Your son or daughter is still your child, whether at 2 or 20. My son is at that awkward, difficult, transitional stage – no longer a rebellious teen but not quite launched into independent adulthood. We are often at odds with each other. We had a brief period of harmony during his first year of college. His university is local but he was in a dorm and I tried to give him some space. He began to appreciate the comforts of home, especially the endless supply of free food, on his few weekend visits. Then came the break-up with his girlfriend, which triggered deeper issues of self-doubt and depression. He became vulnerable again, often calling me late at night, sad, even weepy. As a young boy, he would cry as if his heart were breaking over a broken cherished toy. As a young man, his broken heart and sadness made us both cry.

• _Explore the material_
A. Condense the paragraph of the parenting passage that begins "Your son or daughter is still your child" into a short bulleted list that keeps its main facts.
B. In the parenting passage, what event set off the son's self-doubt and depression?
C. From the parenting passage, extract the part that opens with the words containing "Your son or" and closes with "us both cry.".
The entries that follow have no connection to the parenting passage.

Stored data:

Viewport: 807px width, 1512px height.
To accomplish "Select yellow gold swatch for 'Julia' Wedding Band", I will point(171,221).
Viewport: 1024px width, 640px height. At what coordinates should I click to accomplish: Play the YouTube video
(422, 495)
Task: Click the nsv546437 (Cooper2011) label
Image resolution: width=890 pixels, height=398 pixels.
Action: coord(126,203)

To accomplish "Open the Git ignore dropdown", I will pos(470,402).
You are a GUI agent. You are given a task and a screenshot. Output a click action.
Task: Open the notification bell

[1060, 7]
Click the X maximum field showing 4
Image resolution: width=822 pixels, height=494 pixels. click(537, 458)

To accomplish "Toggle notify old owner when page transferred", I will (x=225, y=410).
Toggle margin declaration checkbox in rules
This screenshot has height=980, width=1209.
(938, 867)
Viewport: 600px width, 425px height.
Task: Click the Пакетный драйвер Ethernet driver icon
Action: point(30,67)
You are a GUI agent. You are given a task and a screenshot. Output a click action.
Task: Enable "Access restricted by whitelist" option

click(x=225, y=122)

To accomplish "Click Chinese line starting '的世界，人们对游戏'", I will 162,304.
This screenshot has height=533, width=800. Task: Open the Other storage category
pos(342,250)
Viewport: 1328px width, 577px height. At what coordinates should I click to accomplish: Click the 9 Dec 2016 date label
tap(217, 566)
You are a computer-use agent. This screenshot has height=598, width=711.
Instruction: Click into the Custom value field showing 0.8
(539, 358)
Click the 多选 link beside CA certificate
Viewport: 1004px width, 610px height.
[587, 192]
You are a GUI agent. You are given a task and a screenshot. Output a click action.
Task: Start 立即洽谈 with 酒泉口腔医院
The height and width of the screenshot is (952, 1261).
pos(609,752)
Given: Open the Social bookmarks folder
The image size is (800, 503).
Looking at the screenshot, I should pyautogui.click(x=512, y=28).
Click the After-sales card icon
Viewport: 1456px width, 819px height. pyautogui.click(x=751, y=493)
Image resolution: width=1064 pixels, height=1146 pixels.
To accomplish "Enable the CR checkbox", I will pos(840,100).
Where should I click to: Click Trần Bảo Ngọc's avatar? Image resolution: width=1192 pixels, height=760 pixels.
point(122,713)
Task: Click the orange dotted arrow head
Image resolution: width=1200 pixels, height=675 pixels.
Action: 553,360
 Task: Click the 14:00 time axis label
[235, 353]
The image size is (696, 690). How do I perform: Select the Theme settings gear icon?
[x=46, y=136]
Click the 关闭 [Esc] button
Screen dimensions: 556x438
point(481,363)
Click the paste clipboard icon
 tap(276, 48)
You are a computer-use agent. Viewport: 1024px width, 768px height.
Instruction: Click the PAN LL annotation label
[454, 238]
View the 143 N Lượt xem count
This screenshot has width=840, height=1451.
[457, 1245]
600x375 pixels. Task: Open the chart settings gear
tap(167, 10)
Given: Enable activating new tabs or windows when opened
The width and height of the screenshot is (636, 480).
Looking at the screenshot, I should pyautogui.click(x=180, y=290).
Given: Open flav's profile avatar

• _Your written answers_
A.
- A child remains your child at any age, whether 2 or 20.
- The son is in a transitional stage: past rebellious adolescence but not yet independent, and often at odds with the parent.
- During his first year at a local university he lived in a dorm, and there was a brief period of harmony; he came to appreciate home, especially the free food, on weekend visits.
- A break-up with his girlfriend triggered self-doubt and depression, and he began calling late at night, sad and sometimes weepy.
- As a boy he cried over broken toys; as a young man his broken heart made both of them cry.

B. The break-up with his girlfriend.

C.
Your son or daughter is still your child, whether at 2 or 20. My son is at that awkward, difficult, transitional stage – no longer a rebellious teen but not quite launched into independent adulthood. We are often at odds with each other. We had a brief period of harmony during his first year of college. His university is local but he was in a dorm and I tried to give him some space. He began to appreciate the comforts of home, especially the endless supply of free food, on his few weekend visits. Then came the break-up with his girlfriend, which triggered deeper issues of self-doubt and depression. He became vulnerable again, often calling me late at night, sad, even weepy. As a young boy, he would cry as if his heart were breaking over a broken cherished toy. As a young man, his broken heart and sadness made us both cry.